- **WORK ORDER**: Say how many lines of the listing below include the string "Select" and add nothing else.

- **DATASET EXTRACT**:
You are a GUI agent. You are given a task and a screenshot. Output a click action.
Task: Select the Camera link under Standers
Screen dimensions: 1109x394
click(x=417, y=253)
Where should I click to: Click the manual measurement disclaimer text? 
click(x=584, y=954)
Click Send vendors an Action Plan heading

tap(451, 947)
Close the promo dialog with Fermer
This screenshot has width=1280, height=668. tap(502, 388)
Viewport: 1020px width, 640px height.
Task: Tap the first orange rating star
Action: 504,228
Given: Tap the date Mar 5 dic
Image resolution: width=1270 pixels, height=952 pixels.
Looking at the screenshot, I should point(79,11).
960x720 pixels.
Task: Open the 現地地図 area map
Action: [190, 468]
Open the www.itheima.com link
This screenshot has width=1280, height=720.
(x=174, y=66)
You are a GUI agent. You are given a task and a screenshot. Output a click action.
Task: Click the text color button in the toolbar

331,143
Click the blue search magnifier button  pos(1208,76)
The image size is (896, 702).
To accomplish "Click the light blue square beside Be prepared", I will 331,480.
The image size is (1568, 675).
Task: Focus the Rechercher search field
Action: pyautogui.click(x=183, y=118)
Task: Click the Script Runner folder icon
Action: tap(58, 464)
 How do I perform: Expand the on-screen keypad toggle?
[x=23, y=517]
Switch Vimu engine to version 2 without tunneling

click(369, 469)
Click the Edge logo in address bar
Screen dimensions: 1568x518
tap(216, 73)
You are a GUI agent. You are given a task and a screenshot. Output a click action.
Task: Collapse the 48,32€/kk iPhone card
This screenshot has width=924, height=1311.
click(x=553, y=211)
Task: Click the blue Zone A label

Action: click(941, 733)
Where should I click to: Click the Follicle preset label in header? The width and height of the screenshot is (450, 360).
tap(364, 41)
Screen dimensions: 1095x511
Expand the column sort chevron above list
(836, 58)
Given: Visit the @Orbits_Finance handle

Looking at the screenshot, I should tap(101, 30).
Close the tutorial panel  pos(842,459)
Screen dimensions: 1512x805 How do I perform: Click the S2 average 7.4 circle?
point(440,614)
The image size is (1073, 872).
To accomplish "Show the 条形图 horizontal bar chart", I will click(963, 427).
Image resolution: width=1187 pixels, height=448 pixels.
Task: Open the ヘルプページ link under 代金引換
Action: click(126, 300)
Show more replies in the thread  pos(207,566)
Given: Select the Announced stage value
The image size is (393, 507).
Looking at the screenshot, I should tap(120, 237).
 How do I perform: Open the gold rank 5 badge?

- **TASK RESPONSE**: 2